Berbera gerbil
- Conservation status: Data Deficient (IUCN 3.1)

Scientific classification
- Kingdom: Animalia
- Phylum: Chordata
- Class: Mammalia
- Order: Rodentia
- Family: Muridae
- Genus: Gerbillus
- Species: G. acticola
- Binomial name: Gerbillus acticola Thomas, 1918

= Berbera gerbil =

- Genus: Gerbillus
- Species: acticola
- Authority: Thomas, 1918
- Conservation status: DD

Species of rodent

The Berbera gerbil (Gerbillus acticola) is a species of rodent in the subfamily Gerbillinae. It is endemic to Somaliland.

==Description==
The Berbera gerbil has an average head-and-body length of 94 mm and a tail of 129 mm. It is a small gerbil, the upper pars being sandy orange, the individual hairs having grey shafts and orange tips. The flanks are rather paler, the hairs being white with orange tips, and the underparts are pure white, with a clear demarcation line between the dorsal and ventral pelage. There is a white patch round the eye and the cheeks, chin, throat and feet are white. The soles of the feet are hairless. The long tail is sandy orange above and pale below, and has a narrow tuft of brown and white hairs at its tip. It is generally similar in size and appearance to the greater Egyptian gerbil (Gerbillus pyramidum), but they have different geographical ranges.

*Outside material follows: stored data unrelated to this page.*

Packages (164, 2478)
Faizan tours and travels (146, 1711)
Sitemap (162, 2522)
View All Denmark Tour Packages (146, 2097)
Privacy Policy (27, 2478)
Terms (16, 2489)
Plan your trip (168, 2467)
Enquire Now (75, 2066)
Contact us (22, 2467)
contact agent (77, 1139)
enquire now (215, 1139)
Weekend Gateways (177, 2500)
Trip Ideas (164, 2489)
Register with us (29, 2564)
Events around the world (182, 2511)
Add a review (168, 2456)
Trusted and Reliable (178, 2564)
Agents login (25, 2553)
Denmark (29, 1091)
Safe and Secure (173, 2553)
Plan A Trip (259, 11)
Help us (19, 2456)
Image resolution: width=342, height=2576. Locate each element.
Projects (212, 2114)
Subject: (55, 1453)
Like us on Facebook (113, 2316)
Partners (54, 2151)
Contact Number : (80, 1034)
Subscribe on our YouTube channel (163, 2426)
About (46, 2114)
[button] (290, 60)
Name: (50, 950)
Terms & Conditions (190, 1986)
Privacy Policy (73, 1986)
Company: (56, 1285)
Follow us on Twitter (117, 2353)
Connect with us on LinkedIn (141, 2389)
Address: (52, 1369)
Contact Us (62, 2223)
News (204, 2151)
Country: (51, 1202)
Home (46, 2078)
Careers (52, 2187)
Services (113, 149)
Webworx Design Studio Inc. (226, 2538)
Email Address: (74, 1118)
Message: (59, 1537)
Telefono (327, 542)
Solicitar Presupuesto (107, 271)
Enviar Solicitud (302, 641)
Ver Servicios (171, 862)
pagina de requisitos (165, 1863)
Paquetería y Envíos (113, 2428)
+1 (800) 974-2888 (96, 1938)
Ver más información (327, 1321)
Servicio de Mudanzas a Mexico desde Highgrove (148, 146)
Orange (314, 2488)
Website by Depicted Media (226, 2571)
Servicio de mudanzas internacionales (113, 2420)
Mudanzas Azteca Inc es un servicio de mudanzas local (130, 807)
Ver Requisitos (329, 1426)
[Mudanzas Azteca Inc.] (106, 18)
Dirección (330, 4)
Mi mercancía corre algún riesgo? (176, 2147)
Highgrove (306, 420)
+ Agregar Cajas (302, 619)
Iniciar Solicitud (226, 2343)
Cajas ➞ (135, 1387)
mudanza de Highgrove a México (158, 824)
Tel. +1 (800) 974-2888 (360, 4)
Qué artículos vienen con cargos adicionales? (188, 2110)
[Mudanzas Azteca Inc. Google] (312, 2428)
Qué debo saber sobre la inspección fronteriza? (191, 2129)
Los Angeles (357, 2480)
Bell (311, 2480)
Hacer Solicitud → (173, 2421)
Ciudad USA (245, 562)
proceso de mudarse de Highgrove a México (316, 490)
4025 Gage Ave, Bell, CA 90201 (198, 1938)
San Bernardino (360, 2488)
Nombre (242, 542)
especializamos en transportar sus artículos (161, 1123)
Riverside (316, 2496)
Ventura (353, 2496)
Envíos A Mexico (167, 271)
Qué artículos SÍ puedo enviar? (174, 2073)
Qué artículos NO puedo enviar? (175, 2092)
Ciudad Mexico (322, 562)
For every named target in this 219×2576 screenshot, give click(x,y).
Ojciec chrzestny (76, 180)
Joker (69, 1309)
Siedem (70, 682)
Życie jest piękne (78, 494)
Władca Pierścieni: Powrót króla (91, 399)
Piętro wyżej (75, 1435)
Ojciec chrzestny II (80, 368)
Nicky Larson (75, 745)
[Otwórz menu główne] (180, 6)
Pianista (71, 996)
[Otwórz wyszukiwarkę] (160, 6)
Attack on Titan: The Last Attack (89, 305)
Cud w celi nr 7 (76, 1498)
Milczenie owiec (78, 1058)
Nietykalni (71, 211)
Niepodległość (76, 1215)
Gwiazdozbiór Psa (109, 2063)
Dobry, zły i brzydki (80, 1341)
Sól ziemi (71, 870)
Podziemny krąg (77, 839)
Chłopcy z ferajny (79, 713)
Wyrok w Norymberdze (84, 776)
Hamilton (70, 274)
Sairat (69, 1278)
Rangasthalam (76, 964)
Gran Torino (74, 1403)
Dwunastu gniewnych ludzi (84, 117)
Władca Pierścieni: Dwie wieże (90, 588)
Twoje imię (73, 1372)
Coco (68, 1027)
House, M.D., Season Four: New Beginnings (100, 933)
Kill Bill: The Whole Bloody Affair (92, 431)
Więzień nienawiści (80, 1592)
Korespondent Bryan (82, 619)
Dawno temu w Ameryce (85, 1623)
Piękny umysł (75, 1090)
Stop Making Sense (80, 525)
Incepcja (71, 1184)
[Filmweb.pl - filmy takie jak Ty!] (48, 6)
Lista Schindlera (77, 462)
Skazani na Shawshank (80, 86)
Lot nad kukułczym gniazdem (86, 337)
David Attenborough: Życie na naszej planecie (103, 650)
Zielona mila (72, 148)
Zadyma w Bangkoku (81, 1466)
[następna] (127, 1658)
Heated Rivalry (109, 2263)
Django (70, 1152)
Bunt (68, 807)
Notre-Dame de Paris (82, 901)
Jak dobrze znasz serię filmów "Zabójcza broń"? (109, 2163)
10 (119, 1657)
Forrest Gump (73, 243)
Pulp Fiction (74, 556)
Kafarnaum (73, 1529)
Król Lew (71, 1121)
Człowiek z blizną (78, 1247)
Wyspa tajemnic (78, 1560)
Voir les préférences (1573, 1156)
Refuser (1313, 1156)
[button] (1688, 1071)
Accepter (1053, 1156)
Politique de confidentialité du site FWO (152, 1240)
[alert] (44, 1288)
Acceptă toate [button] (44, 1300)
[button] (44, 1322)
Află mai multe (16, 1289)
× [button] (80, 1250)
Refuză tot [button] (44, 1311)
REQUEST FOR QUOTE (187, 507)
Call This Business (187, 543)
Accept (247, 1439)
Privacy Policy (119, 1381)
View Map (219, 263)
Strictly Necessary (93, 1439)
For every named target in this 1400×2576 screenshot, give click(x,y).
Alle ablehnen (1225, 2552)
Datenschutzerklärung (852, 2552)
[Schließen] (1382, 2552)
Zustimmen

==Distribution and habitat==
The Berbera gerbil is endemic to the Horn of Africa. It is known from three locations in Somaliland, at Berbera, where the type specimen was found, Bulhar and Burao. Two of these locations were in the lowlands but the location near Burao was at 1000 m. The precise habitat is not known, but collectors used such descriptions as "caught on sandy plain" and "caught by well".

==Status==
The Berbera gerbil is a little known species. Only a few individuals have been collected and its range is not clearly delineated. With little information as to its occurrence, status, ecological requirements and the threats it faces, the International Union for Conservation of Nature has rated its conservation status as being "data deficient".